Vague tool descriptions. I said it at the top and I'll say it again. "Searches the database" is useless. "Executes a read-only PostgreSQL SELECT query against the analytics database, returning up to 1000 rows, with a maximum timeout of 30 seconds" is useful. Be exhaustively specific about what the tool does, when to use it, and what constraints exist.

Missing stop conditions. Agents without termination criteria run forever. Always cap iterations. Always set token budgets. Always have a fallback response for when the agent can't complete its task.

Too many tools. I've seen people give agents 30+ tools. Claude handles it better than most models, but decision quality degrades as the tool count climbs. Keep it under 15 tools for any single agent. If you need more, break it into specialized sub-agents.

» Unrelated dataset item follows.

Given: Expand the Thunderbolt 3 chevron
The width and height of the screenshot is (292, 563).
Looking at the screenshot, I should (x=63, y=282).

No error context in tool responses. When a tool fails, don't just return {"error": true}. Return what went wrong, why it might have happened, and what the agent should try instead. Claude can reason about failures—but only if you give it something to reason about.

Skipping the system prompt. The system prompt is where you establish the agent's decision-making framework, its priorities, and its boundaries. "You are a helpful assistant" is not a system prompt. "You are a data pipeline agent. Always check data freshness before running transformations. Never run full refreshes without confirmation. If quality checks fail, stop the pipeline and report" is a system prompt.

Where This Is All Heading

Agent architectures are evolving fast. The pattern I've shown here—single agent, flat tool set, linear decision loop—is the foundation. But production systems are already moving toward multi-agent architectures where specialized agents coordinate, hierarchical tool access where sub-agents have narrower tool sets than their parent, and persistent agent memory where context carries across sessions.

The fundamentals don't change though. Well-defined tools. Bounded decision loops. Graceful error recovery. Appropriate guardrails. Nail these four things and everything else is an optimization.

The teams I see shipping the most reliable agents aren't the ones writing the cleverest prompts. They're the ones writing the best tool definitions. They're treating tool schemas like API contracts—versioned, documented, tested. They're investing in the boring infrastructure that makes autonomous behavior safe and predictable.

That's the real hidden layer here. Everyone wants to talk about agent reasoning and decision-making and emergent behavior. Nobody wants to talk about tool description copy-editing and error response schemas and token budget accounting. But that's where the actual reliability lives. The agent is only as good as its tools.

Build your tools like you're writing documentation for a very capable but very literal new hire. Be precise. Be explicit. Cover the edge cases. And always, always cap the iteration count.